Hissein Habré ne doit pas bénéficier d’une sortie temporaire de prison. C’est l’avis de l’Organisation des Nations unies (Onu) qui s’oppose à l’octroi d’une permission de sortie de prison pour l’ex-Président du Tchad, pour des raisons de santé.
«Pendant que le juge d’application des peines examine la demande des avocats de Hissein Habré pour une autorisation de sortie de prison de six mois, quatre rapporteurs de l’Onu ont rappelé au Sénégal leurs « plus graves préoccupations » quant à une éventuelle sortie de l’ex-dictateur du Tchad, condamné en 2015 par les Chambres africaines extraordinaires pour sa responsabilité dans des meurtres de masse, des actes de torture et des crimes sexuels commis lorsqu’il dirigeait le Tchad dans les années 1980», explique l’Onu qui sert ainsi sa position suite à la requête des avocats du condamné à la prison à perpétuité.

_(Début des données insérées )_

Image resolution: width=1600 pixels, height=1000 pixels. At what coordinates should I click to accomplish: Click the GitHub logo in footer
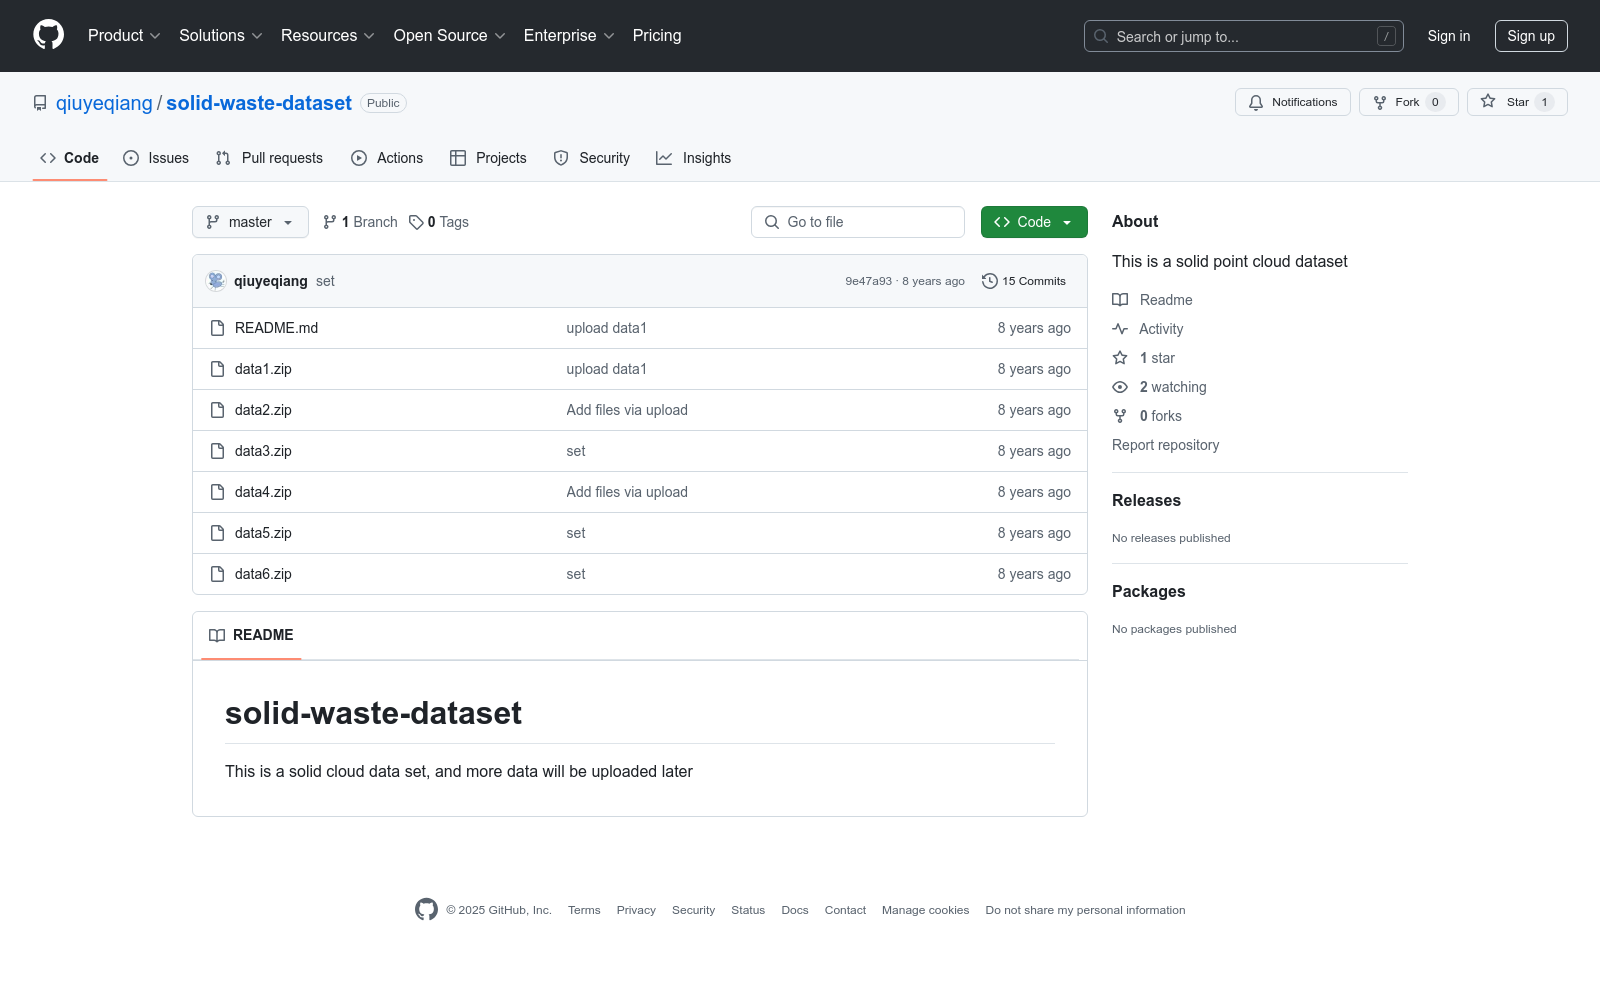[426, 909]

En effet, dans une lettre adressée au gouvernement du Sénégal, les rapporteurs sur la promotion de la vérité, de la justice, de la réparation et des garanties de non-répétition, sur les exécutions extrajudiciaires, sommaires ou arbitraires, sur le droit à la santé et sur la torture avaient exprimé «leurs plus graves préoccupations quant à la libération temporaire de l’ancien Président du Tchad, M. Hissein Habré». Ils considèrent qu’il s’agirait d’une mise en liberté «dans le contexte de la pandémie de Covid-19, sans justification apparente de santé publique, en violation des normes internationales concernant la responsabilité des violations flagrantes des droits de l’Homme. Nous soulignons que le maintien en détention de M. Habré est essentiel pour lui permettre de répondre à des graves crimes qu’il a commis et pour garantir l’accès des victimes à la justice et à la réparation, tout en assurant l’intégrité physique du détenu».